-------- Records for the exercise

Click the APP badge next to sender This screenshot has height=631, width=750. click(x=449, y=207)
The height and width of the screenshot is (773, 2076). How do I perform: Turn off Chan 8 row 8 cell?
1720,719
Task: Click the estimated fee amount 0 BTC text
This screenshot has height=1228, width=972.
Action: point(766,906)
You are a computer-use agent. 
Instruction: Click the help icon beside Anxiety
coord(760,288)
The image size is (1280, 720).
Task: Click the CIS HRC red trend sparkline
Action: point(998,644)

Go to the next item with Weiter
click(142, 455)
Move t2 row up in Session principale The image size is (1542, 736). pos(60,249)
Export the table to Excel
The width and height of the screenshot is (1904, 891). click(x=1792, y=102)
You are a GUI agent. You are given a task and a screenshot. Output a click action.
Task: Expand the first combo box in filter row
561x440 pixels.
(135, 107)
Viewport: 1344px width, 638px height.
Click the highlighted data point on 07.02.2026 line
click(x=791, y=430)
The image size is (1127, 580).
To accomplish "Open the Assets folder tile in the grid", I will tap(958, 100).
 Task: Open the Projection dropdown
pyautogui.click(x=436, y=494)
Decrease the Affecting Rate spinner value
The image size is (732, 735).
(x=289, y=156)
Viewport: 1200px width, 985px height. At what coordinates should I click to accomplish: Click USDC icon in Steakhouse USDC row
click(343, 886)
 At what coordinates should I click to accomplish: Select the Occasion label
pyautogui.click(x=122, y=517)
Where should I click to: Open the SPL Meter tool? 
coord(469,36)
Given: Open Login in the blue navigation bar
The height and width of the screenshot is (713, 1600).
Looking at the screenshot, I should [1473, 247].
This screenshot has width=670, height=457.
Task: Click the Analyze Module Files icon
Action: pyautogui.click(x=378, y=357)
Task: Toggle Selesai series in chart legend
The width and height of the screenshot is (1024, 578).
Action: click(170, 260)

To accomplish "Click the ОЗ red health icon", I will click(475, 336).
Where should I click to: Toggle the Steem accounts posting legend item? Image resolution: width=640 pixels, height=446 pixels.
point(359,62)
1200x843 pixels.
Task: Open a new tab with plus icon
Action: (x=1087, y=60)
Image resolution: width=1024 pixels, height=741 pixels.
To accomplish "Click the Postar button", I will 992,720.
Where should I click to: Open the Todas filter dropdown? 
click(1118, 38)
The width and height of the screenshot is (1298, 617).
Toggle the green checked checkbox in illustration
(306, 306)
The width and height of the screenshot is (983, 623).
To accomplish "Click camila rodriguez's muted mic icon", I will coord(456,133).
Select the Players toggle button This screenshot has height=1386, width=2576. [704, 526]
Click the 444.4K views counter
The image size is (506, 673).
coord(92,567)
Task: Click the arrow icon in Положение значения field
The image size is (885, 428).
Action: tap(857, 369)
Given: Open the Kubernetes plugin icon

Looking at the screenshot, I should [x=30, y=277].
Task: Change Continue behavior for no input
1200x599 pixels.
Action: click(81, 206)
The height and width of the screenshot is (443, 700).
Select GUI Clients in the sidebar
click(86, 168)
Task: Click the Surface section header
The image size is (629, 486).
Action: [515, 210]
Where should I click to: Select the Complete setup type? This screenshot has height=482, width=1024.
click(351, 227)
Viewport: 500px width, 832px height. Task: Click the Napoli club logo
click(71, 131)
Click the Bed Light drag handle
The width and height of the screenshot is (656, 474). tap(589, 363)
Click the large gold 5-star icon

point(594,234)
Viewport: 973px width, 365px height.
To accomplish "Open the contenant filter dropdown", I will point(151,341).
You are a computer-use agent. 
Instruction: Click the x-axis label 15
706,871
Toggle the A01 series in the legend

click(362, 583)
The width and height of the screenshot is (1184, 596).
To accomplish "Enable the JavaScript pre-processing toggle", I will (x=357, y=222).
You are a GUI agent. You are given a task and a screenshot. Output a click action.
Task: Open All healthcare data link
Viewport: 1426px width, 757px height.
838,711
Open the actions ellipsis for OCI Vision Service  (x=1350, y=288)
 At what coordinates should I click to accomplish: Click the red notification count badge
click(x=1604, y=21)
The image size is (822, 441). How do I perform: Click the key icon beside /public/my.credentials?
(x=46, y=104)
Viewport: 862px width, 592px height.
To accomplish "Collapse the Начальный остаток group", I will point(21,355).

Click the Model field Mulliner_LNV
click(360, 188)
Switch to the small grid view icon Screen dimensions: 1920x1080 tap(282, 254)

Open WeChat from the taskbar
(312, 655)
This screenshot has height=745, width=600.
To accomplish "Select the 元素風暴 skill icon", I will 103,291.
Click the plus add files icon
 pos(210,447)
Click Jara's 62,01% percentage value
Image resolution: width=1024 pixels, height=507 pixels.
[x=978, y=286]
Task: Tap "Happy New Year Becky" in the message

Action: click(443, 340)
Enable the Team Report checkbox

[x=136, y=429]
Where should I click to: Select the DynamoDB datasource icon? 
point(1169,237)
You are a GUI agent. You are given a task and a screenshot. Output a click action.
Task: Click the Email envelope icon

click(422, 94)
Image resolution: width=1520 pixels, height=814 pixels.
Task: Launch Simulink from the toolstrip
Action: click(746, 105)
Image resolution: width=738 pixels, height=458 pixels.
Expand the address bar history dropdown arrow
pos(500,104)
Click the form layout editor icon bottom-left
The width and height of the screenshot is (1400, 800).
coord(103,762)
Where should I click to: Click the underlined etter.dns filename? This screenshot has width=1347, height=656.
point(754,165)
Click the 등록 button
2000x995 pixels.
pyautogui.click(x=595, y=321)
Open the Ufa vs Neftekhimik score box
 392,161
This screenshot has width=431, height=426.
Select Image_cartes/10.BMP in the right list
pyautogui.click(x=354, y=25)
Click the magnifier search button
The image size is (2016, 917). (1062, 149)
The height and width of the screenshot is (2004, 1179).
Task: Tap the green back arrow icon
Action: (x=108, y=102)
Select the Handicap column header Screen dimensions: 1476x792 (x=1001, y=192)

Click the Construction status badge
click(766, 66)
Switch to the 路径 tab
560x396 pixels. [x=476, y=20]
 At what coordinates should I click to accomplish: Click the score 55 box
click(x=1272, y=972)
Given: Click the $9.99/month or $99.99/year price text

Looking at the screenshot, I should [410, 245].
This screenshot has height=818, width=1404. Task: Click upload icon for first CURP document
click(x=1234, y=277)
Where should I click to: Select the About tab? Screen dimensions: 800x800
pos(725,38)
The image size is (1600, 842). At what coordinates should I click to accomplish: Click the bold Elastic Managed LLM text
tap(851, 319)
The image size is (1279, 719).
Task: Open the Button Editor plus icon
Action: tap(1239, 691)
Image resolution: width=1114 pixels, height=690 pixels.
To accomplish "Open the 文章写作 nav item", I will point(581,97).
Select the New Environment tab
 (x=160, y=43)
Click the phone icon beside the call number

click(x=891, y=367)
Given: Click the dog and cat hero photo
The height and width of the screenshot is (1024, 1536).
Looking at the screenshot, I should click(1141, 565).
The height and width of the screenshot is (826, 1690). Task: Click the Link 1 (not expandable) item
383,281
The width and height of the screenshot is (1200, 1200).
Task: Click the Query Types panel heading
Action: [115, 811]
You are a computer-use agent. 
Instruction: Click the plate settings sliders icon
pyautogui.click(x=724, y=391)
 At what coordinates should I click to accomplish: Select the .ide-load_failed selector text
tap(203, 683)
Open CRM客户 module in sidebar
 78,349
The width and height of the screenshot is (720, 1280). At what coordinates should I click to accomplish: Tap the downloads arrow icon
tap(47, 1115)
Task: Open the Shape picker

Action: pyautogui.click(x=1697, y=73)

----------------

§ Aim of the task: Copy the entries above exactly, so that each line matches the original.

§ Solution below:
Click the APP badge next to sender This screenshot has height=631, width=750. click(x=449, y=207)
The height and width of the screenshot is (773, 2076). How do I perform: Turn off Chan 8 row 8 cell?
1720,719
Task: Click the estimated fee amount 0 BTC text
This screenshot has height=1228, width=972.
Action: point(766,906)
You are a computer-use agent. 
Instruction: Click the help icon beside Anxiety
coord(760,288)
The image size is (1280, 720).
Task: Click the CIS HRC red trend sparkline
Action: point(998,644)

Go to the next item with Weiter
click(142, 455)
Move t2 row up in Session principale The image size is (1542, 736). pos(60,249)
Export the table to Excel
The width and height of the screenshot is (1904, 891). click(x=1792, y=102)
You are a GUI agent. You are given a task and a screenshot. Output a click action.
Task: Expand the first combo box in filter row
561x440 pixels.
(135, 107)
Viewport: 1344px width, 638px height.
Click the highlighted data point on 07.02.2026 line
click(x=791, y=430)
The image size is (1127, 580).
To accomplish "Open the Assets folder tile in the grid", I will tap(958, 100).
 Task: Open the Projection dropdown
pyautogui.click(x=436, y=494)
Decrease the Affecting Rate spinner value
The image size is (732, 735).
(x=289, y=156)
Viewport: 1200px width, 985px height. At what coordinates should I click to accomplish: Click USDC icon in Steakhouse USDC row
click(343, 886)
 At what coordinates should I click to accomplish: Select the Occasion label
pyautogui.click(x=122, y=517)
Where should I click to: Open the SPL Meter tool? 
coord(469,36)
Given: Open Login in the blue navigation bar
The height and width of the screenshot is (713, 1600).
Looking at the screenshot, I should [1473, 247].
This screenshot has width=670, height=457.
Task: Click the Analyze Module Files icon
Action: pyautogui.click(x=378, y=357)
Task: Toggle Selesai series in chart legend
The width and height of the screenshot is (1024, 578).
Action: click(170, 260)

To accomplish "Click the ОЗ red health icon", I will click(475, 336).
Where should I click to: Toggle the Steem accounts posting legend item? Image resolution: width=640 pixels, height=446 pixels.
point(359,62)
1200x843 pixels.
Task: Open a new tab with plus icon
Action: (x=1087, y=60)
Image resolution: width=1024 pixels, height=741 pixels.
To accomplish "Click the Postar button", I will 992,720.
Where should I click to: Open the Todas filter dropdown? 
click(1118, 38)
The width and height of the screenshot is (1298, 617).
Toggle the green checked checkbox in illustration
(306, 306)
The width and height of the screenshot is (983, 623).
To accomplish "Click camila rodriguez's muted mic icon", I will coord(456,133).
Select the Players toggle button This screenshot has height=1386, width=2576. [704, 526]
Click the 444.4K views counter
The image size is (506, 673).
coord(92,567)
Task: Click the arrow icon in Положение значения field
The image size is (885, 428).
Action: tap(857, 369)
Given: Open the Kubernetes plugin icon

Looking at the screenshot, I should [x=30, y=277].
Task: Change Continue behavior for no input
1200x599 pixels.
Action: click(81, 206)
The height and width of the screenshot is (443, 700).
Select GUI Clients in the sidebar
click(86, 168)
Task: Click the Surface section header
The image size is (629, 486).
Action: [515, 210]
Where should I click to: Select the Complete setup type? This screenshot has height=482, width=1024.
click(351, 227)
Viewport: 500px width, 832px height. Task: Click the Napoli club logo
click(71, 131)
Click the Bed Light drag handle
The width and height of the screenshot is (656, 474). tap(589, 363)
Click the large gold 5-star icon

point(594,234)
Viewport: 973px width, 365px height.
To accomplish "Open the contenant filter dropdown", I will point(151,341).
You are a computer-use agent. 
Instruction: Click the x-axis label 15
706,871
Toggle the A01 series in the legend

click(362, 583)
The width and height of the screenshot is (1184, 596).
To accomplish "Enable the JavaScript pre-processing toggle", I will (x=357, y=222).
You are a GUI agent. You are given a task and a screenshot. Output a click action.
Task: Open All healthcare data link
Viewport: 1426px width, 757px height.
838,711
Open the actions ellipsis for OCI Vision Service  (x=1350, y=288)
 At what coordinates should I click to accomplish: Click the red notification count badge
click(x=1604, y=21)
The image size is (822, 441). How do I perform: Click the key icon beside /public/my.credentials?
(x=46, y=104)
Viewport: 862px width, 592px height.
To accomplish "Collapse the Начальный остаток group", I will point(21,355).

Click the Model field Mulliner_LNV
click(360, 188)
Switch to the small grid view icon Screen dimensions: 1920x1080 tap(282, 254)

Open WeChat from the taskbar
(312, 655)
This screenshot has height=745, width=600.
To accomplish "Select the 元素風暴 skill icon", I will 103,291.
Click the plus add files icon
 pos(210,447)
Click Jara's 62,01% percentage value
Image resolution: width=1024 pixels, height=507 pixels.
[x=978, y=286]
Task: Tap "Happy New Year Becky" in the message

Action: click(443, 340)
Enable the Team Report checkbox

[x=136, y=429]
Where should I click to: Select the DynamoDB datasource icon? 
point(1169,237)
You are a GUI agent. You are given a task and a screenshot. Output a click action.
Task: Click the Email envelope icon

click(422, 94)
Image resolution: width=1520 pixels, height=814 pixels.
Task: Launch Simulink from the toolstrip
Action: click(746, 105)
Image resolution: width=738 pixels, height=458 pixels.
Expand the address bar history dropdown arrow
pos(500,104)
Click the form layout editor icon bottom-left
The width and height of the screenshot is (1400, 800).
coord(103,762)
Where should I click to: Click the underlined etter.dns filename? This screenshot has width=1347, height=656.
point(754,165)
Click the 등록 button
2000x995 pixels.
pyautogui.click(x=595, y=321)
Open the Ufa vs Neftekhimik score box
 392,161
This screenshot has width=431, height=426.
Select Image_cartes/10.BMP in the right list
pyautogui.click(x=354, y=25)
Click the magnifier search button
The image size is (2016, 917). (1062, 149)
The height and width of the screenshot is (2004, 1179).
Task: Tap the green back arrow icon
Action: (x=108, y=102)
Select the Handicap column header Screen dimensions: 1476x792 (x=1001, y=192)

Click the Construction status badge
click(766, 66)
Switch to the 路径 tab
560x396 pixels. [x=476, y=20]
 At what coordinates should I click to accomplish: Click the score 55 box
click(x=1272, y=972)
Given: Click the $9.99/month or $99.99/year price text

Looking at the screenshot, I should [410, 245].
This screenshot has height=818, width=1404. Task: Click upload icon for first CURP document
click(x=1234, y=277)
Where should I click to: Select the About tab? Screen dimensions: 800x800
pos(725,38)
The image size is (1600, 842). At what coordinates should I click to accomplish: Click the bold Elastic Managed LLM text
tap(851, 319)
The image size is (1279, 719).
Task: Open the Button Editor plus icon
Action: tap(1239, 691)
Image resolution: width=1114 pixels, height=690 pixels.
To accomplish "Open the 文章写作 nav item", I will point(581,97).
Select the New Environment tab
 (x=160, y=43)
Click the phone icon beside the call number

click(x=891, y=367)
Given: Click the dog and cat hero photo
The height and width of the screenshot is (1024, 1536).
Looking at the screenshot, I should click(1141, 565).
The height and width of the screenshot is (826, 1690). Task: Click the Link 1 (not expandable) item
383,281
The width and height of the screenshot is (1200, 1200).
Task: Click the Query Types panel heading
Action: [115, 811]
You are a computer-use agent. 
Instruction: Click the plate settings sliders icon
pyautogui.click(x=724, y=391)
 At what coordinates should I click to accomplish: Select the .ide-load_failed selector text
tap(203, 683)
Open CRM客户 module in sidebar
 78,349
The width and height of the screenshot is (720, 1280). At what coordinates should I click to accomplish: Tap the downloads arrow icon
tap(47, 1115)
Task: Open the Shape picker

Action: pyautogui.click(x=1697, y=73)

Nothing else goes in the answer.